For the impatient, however, the latencies of the long-haul international fiber connections are something of an issue. The index of refraction in glass is n~1.5, and the cable routes don’t adhere to the great circles. Using NTT’s Looking Glass service, one can run traceroute between far-flung nodes on the Internet. For example, right now, round-trip travel times between London and Tokyo are taking about 265 milliseconds, with routing that runs on the Atlantic and Pacific Ocean bottoms and (effectively) along Route 66.
A quarter of a second round-trip is pretty slow. Light traveling in vacuum along the 9602 km great circle connecting London and Tokyo would do the round-trip in 64 milliseconds, a factor-of-four improvement. Things should get better in 2013, however, when the Arctic Link cable connects Japan to Britain via the Northwest Passage. This line will run at 170 milliseconds round trip.
Even with global warming lending a helping hand, it’s a hassle to lay cables over the top of the planet. A more effective plan is to go straight through. The straight-line distance through the Earth from London to Tokyo is 8719km, implying a minimum round-trip of only 58 milliseconds.
It was thus rather interesting to read of the first actual demonstration of signaling by neutrinos posted to arXiv earlier this month. A team at Fermilab reports that they have established a neutrino communication link with a data rate of 0.1 bits/sec and a bit error rate of 1% over a distance of 1.035 km, along a path that includes 240 m of solid Illinois dolomite.
A one or a zero every ten seconds is very similar to the bit rate that one gets with smoke signals. It’s a staggeringly long way from the petabit-per-second transmission rates that one can currently achieve with a strand of freshly lit fibers. Nonetheless, it’s an exotically high-tech accomplishment, and so it’s fair to overlook the abysmal bandwidth and error rate. What I would like to criticize, however, is the completely lame initial message that was transmitted over the neutrino link: N-E-U-T-R-I-N-O.
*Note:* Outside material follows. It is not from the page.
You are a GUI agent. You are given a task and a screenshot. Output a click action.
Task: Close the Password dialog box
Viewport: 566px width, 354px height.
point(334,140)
Jeez. Did none of the 113 authors of Demonstration of Communication Using Neutrinos appreciate that style is paramount when one is performing expensive high-profile stunts?
In Stancil et al.’s defense, though, the contents of historic first messages have generally been sorely lacking in pizazz. Alexander Graham Bell’s first telephone call consisted of “Watson, come here! I want to see you!” Even worse, was the unreadably uncompressed purple prose transmitted (over the course of 19 hours) on August 16, 1858 as a part of the first transatlantic telegraph messages between Queen Victoria and President Buchanan:
“it is a triumph more glorious, because far more useful to mankind, than was ever won by conqueror on the field of battle. May the Atlantic telegraph, under the blessing of Heaven, prove to be a bond of perpetual peace and friendship between the kindred nations, and an instrument destined by Divine Providence to diffuse religion, civilization, liberty, and law throughout the world.”
Had I been part of the arXiv:1203.2847 author list, I would have agitated to turn the contents of that first message over to the inimitable Oscar Wilde:
“It is a very sad thing that nowadays there is so little useless information.”